A spatial analog of the Ruelle-Takens-Newhouse scenario developing in reactive miscible fluids (1906.02050v1)

Abstract: We present a theoretical study on pattern formation occurring in miscible fluids reacting by a second-order reaction $A + B \to S$ in a vertical Hele-Shaw cell under constant gravity. We have recently reported that concentration-dependent diffusion of species coupled with a frontal neutralization reaction can produce a multi-layer system where low density depleted zones could be embedded between the denser layers. This leads to the excitation of chemoconvective modes spatially separated from each other by a motionless fluid. In this paper, we show that the layers can interact via a diffusion mechanism. Since diffusively-coupled instabilities initially have different wavelengths, this causes a long-wave modulation of one pattern by another. We have developed a mathematical model which includes a system of reaction-diffusion-convection equations. The linear stability of a transient base state is studied by calculating the growth rate of the Lyapunov exponent for each unstable layer.

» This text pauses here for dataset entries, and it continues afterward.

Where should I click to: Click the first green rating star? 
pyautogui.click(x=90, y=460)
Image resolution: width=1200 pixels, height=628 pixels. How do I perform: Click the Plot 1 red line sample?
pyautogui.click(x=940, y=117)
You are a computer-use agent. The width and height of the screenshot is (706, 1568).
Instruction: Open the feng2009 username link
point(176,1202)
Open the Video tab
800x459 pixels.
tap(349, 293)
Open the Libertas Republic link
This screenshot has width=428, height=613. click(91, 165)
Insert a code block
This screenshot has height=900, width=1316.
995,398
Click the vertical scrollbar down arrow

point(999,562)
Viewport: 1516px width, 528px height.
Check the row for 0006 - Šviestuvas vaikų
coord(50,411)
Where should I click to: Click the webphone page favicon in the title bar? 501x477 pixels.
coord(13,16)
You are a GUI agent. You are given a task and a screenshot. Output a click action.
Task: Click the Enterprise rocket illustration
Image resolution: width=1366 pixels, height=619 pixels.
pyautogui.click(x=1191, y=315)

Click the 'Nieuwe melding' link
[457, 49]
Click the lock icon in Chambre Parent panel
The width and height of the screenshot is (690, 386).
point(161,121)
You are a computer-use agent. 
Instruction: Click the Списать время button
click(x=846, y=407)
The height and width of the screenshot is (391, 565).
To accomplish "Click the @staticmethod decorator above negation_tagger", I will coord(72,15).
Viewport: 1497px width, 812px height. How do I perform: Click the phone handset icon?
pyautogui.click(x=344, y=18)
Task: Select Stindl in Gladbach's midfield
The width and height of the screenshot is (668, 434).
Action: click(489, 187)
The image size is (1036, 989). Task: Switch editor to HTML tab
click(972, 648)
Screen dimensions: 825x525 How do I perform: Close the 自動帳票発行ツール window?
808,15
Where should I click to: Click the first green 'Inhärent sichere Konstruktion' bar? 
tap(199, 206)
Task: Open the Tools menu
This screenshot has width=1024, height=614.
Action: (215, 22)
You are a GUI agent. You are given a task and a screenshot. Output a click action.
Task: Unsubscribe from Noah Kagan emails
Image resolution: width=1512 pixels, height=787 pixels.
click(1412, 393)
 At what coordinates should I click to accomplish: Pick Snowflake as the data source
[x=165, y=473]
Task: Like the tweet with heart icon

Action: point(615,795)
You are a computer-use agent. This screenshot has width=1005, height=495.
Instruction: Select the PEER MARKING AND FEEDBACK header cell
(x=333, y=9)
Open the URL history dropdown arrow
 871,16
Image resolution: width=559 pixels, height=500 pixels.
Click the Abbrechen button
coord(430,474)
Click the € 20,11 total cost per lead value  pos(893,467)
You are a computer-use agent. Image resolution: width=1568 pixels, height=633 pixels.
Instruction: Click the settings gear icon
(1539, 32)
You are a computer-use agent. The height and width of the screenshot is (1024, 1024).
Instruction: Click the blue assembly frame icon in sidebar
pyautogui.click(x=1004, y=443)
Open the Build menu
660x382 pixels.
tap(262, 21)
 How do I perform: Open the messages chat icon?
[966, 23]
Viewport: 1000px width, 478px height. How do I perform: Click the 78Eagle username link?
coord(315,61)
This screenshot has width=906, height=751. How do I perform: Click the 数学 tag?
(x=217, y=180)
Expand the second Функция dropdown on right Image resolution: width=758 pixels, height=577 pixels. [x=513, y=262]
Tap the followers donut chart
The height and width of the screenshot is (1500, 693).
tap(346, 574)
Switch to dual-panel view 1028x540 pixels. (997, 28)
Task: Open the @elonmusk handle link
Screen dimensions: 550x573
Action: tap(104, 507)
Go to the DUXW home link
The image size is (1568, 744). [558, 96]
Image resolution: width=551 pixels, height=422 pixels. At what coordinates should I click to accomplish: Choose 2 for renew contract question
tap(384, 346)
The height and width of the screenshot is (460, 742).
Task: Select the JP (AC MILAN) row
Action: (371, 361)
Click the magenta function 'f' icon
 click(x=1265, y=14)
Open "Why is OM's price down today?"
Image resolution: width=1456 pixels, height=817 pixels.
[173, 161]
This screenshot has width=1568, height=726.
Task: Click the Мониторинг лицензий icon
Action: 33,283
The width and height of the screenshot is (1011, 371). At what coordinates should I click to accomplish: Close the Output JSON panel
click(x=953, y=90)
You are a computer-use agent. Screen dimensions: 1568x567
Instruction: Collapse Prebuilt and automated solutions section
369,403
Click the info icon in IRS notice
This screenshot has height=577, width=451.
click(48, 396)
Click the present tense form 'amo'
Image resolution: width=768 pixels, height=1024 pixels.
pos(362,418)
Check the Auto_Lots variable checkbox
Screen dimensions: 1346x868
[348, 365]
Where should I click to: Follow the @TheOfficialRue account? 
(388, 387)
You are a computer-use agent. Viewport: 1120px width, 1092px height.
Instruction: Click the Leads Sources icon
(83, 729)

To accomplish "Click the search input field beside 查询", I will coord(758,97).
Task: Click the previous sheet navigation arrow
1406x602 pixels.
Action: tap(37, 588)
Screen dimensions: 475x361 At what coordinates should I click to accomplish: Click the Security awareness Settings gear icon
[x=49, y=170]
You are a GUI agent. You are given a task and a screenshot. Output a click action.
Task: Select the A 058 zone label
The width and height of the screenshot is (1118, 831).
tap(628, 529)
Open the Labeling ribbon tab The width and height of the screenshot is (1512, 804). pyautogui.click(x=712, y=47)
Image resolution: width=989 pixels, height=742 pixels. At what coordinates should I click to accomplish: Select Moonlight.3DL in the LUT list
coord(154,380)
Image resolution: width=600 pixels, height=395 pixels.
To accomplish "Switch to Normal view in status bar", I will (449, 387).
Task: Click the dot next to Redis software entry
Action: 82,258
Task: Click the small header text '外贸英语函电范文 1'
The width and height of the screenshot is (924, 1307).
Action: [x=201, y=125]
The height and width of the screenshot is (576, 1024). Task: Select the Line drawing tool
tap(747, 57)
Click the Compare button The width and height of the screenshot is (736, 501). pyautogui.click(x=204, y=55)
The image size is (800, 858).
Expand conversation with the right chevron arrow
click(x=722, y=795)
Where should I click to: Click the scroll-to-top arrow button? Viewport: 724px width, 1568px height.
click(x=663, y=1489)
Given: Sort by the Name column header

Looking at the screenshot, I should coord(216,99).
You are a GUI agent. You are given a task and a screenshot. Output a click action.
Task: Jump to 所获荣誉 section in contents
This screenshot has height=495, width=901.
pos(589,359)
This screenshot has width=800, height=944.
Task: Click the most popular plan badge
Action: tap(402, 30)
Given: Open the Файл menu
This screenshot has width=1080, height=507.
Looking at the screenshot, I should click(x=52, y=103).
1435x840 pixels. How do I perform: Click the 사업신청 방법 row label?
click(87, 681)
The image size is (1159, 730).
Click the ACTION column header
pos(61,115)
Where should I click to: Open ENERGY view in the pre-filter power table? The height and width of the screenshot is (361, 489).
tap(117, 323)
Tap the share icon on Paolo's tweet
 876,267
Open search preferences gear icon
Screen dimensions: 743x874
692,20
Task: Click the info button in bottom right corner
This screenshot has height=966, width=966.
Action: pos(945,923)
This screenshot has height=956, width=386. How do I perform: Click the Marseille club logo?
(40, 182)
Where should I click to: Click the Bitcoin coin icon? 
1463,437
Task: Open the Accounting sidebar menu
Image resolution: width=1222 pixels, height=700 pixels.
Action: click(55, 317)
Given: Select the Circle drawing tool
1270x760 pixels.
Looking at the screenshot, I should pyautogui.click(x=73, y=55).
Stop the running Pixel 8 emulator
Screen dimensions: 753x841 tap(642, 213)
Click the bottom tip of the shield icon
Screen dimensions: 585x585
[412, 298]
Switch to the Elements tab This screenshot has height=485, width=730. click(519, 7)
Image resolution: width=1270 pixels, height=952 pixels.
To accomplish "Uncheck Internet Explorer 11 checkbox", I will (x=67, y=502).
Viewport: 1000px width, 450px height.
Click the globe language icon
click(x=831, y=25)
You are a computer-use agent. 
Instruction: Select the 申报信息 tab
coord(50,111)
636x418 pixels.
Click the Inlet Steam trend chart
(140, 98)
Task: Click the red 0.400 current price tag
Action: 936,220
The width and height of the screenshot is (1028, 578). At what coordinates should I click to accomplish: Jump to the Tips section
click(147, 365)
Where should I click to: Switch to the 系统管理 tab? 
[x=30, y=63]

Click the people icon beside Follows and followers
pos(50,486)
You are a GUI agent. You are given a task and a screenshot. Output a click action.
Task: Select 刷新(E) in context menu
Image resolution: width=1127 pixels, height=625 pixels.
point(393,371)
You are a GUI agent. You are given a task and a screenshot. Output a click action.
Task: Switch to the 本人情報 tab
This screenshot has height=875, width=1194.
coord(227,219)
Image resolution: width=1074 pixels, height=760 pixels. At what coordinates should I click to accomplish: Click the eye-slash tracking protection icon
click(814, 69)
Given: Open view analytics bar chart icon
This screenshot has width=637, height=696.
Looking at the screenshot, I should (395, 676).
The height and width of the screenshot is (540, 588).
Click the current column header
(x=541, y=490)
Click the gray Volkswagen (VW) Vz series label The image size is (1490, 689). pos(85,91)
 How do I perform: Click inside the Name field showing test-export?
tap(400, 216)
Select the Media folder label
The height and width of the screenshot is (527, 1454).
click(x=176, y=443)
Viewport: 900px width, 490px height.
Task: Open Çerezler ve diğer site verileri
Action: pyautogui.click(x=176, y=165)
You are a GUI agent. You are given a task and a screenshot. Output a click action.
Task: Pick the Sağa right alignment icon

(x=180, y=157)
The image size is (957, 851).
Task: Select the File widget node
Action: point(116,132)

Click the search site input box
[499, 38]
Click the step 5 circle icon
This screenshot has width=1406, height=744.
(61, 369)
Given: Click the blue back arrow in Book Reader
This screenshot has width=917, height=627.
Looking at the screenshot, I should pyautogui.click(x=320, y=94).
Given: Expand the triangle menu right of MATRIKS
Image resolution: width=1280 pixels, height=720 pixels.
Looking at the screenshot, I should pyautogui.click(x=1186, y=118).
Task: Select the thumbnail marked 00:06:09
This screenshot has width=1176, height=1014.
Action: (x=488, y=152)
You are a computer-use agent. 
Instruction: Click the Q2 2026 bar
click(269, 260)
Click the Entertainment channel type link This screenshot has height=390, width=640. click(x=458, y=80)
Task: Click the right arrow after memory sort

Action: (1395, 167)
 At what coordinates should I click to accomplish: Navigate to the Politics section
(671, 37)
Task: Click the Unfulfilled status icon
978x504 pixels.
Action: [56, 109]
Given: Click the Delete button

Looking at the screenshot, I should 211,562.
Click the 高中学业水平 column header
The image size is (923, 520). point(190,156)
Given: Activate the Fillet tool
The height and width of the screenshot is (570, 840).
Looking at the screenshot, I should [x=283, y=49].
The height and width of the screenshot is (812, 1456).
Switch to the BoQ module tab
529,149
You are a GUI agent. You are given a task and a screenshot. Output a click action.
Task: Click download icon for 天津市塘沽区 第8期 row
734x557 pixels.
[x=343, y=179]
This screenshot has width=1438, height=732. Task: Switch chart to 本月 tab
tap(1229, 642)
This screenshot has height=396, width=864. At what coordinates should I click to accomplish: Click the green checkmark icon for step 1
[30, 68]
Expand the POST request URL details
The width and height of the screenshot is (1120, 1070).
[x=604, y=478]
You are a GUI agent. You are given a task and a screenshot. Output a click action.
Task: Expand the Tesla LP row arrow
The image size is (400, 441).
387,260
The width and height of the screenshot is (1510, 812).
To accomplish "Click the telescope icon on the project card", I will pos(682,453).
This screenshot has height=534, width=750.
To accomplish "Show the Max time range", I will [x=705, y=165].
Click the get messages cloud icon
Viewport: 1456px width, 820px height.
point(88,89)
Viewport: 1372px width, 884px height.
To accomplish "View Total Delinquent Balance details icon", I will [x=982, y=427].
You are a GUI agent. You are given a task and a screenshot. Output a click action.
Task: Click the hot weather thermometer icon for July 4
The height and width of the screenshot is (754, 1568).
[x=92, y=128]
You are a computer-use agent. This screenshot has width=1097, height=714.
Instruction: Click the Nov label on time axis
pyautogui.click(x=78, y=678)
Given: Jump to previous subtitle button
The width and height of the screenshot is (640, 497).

Numerical simulations supported by the phase portrait reconstruction and Fourier spectra calculation have revealed that nonlinear dynamics consistently passes through (i) a perfect spatially periodic system of chemoconvective cells; (ii) a quasi-periodic system of the same cells; (iii) a disordered fingering structure. We show that in this system, the coordinate co-directed to the reaction front paradoxically plays the role of time, time itself acts as a bifurcation parameter, and a complete spatial analog of the Ruelle-Takens-Newhouse scenario of the chaos onset is observed.